Ministério Público segue reunindo com Prefeitura de Macapá para soluções de crise na saúde

A pauta principal foi a assinatura de um Termo de Ajustamento de Conduta (TAC) para regularização das UBS’s de Macapá

A 2ª Promotoria de Justiça de Defesa da Saúde prossegue acompanhando as tratativas junto à Prefeitura de Macapá, para que sejam atendidas as demandas apuradas em Inquérito Civil. Durante esta semana a promotora de justiça Fábia Nilci, reuniu-se com representantes da Secretaria Municipal de Saúde (Semsa) e da Procuradoria-Geral do Município (Progem). Além do procedimento, foram apresentados os relatórios dos Conselhos de Enfermagem, Biomedicina e Farmácia.

As demandas são referentes à usina de oxigênio, Unidades Básica de Saúde (UBS); Unidade Municipal de Acolhimento Infanto-Juvenil (UAI); Centro de Atendimento Psicossocial Infanto-Juvenil (CAPS-I), Serviço de Atendimento Móvel de Urgência (Samu); ambulâncias; Centro Especializado de Reabilitação (CER); serviço de oxigenoterapia domiciliar; residência terapêutica; profissionais de farmácia e libras; e exames de fezes e urina.

A pauta principal foi a assinatura de um Termo de Ajustamento de Conduta (TAC) para regularização das UBS’s de Macapá, a fim de evitar a judicialização das irregularidades apontadas. No entanto, a procuradora do município, Diandra Moreira, explicou que a gestão vem adotando medidas para sanar os problemas e apresentou melhorias realizadas, o que, em sua avaliação, tornaria desnecessária a assinatura do acordo extrajudicial.

Durante a reunião, a secretária Érica Aymoré apresentou o panorama das ações em andamento, informou que o Município aderiu a uma ata de registro de preços para manutenção predial das UBS’s Marcelo Cândia, Perpétuo Socorro, Pedro Barros Monteiro, Marabaixo e Lélio Silva, cujos reparos já foram iniciados. Informou ainda que a UBS Rubin Aronovicth está fechada para reforma, com previsão de reabertura em setembro, e que a UBS do Brasil Novo também está em reparos. Sobre a escala de enfermeiros e farmacêuticos, a gestão afirmou não reconhecer irregularidades e garantiu que os plantões estão sendo devidamente cumpridos.

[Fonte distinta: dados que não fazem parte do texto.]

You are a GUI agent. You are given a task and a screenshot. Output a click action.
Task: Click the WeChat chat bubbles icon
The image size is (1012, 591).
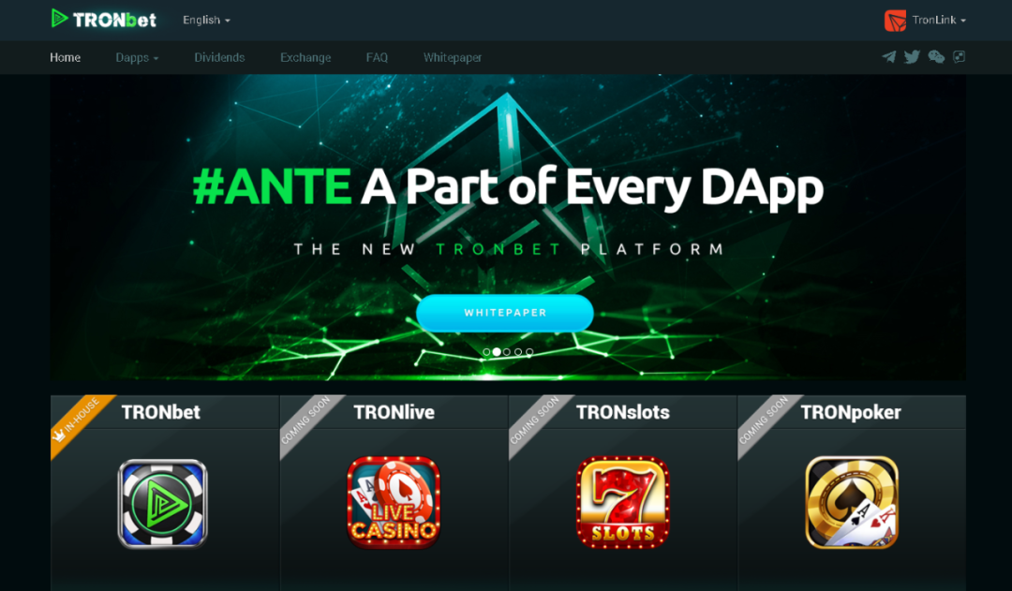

A gestora acrescentou que o problema da usina de oxigênio ainda não foi solucionado, mas a prefeitura busca transferi-la para a UBS Marcelo Cândia. Em relação ao serviço de oxigenoterapia domiciliar, reconheceu que as balas de oxigênio não estão sendo entregues aos pacientes, embora as equipes realizem regularmente as visitas domiciliares.

Érica Aymoré informou ainda que o SAMU recebeu quatro novas ambulâncias e que suas duas bases já passaram por reforma. As irregularidades identificadas na Unidade de Acolhimento Infanto-Juvenil (UAI) foram sanadas, enquanto o Centro Especializado em Reabilitação (CER) passará por reforma, ainda sem data definida. Quanto à residência terapêutica, não há previsão orçamentária para implantação, e o CAPS-I será objeto de vistoria.

Na ocasião, a promotora Fábia Nilci entregou à PROGEM e à SEMSA os relatórios dos Conselhos de Classe com as irregularidades identificadas e agendou nova reunião para o dia 23 de setembro. Nessa oportunidade, o Município deverá apresentar soluções para a realização de exames de fezes e urina e para a disponibilização de intérprete de Libras nas UBS.

“Vamos aguardar a próxima reunião para que a PMM apresente os resultados das demandas pendentes, e o MP-AP prossiga com os procedimentos administrativos para confirmar a efetiva solução dos problemas apontados”, destacou a promotora.